# [Task goal]
Each line of the listing that includes the string "computer" is to be identified and copied.

# [Exercise data]
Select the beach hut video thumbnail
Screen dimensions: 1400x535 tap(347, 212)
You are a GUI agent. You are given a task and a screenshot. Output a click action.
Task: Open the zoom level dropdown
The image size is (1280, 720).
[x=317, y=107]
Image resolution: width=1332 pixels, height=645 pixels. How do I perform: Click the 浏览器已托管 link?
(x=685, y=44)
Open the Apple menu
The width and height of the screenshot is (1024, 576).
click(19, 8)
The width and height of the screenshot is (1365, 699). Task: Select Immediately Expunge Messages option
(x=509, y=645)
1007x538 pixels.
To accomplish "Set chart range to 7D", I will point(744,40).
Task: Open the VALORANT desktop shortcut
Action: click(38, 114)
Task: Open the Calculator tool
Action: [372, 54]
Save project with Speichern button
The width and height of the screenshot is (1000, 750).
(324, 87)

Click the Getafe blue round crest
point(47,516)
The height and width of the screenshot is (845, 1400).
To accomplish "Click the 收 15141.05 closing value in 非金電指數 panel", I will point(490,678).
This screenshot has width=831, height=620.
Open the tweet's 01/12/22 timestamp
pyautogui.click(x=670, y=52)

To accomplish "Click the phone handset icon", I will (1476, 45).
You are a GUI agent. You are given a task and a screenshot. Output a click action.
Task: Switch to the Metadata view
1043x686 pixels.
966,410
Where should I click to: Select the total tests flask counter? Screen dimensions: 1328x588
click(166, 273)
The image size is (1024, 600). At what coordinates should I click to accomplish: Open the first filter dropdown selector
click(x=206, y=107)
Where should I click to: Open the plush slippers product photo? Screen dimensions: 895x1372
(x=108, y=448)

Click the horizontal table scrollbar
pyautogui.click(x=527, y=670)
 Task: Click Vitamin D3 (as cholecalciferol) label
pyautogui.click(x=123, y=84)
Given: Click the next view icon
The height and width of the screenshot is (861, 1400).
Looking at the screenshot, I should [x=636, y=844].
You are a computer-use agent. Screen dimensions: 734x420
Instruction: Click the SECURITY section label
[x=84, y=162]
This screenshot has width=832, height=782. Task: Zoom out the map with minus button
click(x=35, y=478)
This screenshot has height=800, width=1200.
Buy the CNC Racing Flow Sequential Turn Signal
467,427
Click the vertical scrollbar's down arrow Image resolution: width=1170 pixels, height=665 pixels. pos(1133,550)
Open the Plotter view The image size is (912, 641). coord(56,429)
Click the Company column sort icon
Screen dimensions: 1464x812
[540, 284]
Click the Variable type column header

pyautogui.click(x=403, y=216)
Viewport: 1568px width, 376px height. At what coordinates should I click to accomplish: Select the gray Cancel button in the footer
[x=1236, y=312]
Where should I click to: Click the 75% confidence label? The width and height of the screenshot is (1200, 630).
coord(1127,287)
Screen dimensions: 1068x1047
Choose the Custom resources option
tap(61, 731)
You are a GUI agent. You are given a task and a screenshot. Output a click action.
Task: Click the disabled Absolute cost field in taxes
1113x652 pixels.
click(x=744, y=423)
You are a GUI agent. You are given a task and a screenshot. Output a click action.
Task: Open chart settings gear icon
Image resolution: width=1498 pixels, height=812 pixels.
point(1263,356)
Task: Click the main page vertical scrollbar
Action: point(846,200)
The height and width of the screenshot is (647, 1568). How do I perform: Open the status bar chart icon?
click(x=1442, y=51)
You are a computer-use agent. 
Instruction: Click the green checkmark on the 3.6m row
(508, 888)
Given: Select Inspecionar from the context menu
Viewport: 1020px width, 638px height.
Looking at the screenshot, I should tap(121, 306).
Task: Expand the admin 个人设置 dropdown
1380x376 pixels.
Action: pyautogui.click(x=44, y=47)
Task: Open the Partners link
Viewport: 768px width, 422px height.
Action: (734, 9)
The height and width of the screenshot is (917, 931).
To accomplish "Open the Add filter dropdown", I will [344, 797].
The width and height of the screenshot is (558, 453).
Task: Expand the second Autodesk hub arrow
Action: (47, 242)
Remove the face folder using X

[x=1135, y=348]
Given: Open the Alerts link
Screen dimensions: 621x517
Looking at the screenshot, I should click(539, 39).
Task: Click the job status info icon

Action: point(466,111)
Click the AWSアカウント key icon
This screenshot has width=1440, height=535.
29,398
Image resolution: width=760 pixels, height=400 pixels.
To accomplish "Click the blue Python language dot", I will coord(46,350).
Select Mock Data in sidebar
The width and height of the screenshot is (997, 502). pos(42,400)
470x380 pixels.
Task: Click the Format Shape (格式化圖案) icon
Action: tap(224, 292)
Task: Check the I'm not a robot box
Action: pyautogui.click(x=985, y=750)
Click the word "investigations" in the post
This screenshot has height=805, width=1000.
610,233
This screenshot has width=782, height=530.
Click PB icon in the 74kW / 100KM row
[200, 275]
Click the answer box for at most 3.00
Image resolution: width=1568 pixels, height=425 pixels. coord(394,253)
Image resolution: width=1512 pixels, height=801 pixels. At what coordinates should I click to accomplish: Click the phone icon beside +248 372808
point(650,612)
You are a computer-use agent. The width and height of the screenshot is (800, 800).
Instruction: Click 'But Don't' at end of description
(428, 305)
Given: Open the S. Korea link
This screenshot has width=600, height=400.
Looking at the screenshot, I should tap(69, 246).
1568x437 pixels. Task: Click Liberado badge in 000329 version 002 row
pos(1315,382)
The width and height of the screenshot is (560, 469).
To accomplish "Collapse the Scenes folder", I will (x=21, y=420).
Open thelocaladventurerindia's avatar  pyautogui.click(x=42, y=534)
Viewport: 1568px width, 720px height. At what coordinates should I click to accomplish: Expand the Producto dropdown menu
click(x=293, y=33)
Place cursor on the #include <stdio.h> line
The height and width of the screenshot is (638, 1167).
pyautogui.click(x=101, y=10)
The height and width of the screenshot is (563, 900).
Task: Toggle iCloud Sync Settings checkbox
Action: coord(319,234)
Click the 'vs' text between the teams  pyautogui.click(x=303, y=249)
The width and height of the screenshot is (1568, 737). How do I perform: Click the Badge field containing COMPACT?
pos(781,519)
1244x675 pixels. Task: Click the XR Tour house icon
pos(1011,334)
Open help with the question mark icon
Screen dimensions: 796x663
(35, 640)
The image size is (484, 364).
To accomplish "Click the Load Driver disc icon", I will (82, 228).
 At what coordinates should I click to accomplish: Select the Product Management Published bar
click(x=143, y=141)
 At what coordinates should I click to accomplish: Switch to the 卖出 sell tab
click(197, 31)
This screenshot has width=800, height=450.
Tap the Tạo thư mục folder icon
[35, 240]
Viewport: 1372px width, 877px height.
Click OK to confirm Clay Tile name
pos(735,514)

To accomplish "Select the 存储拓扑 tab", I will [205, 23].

# [Response below]
You are a computer-use agent. Screen dimensions: 734x420
You are a computer-use agent. 
You are a computer-use agent. The width and height of the screenshot is (800, 800).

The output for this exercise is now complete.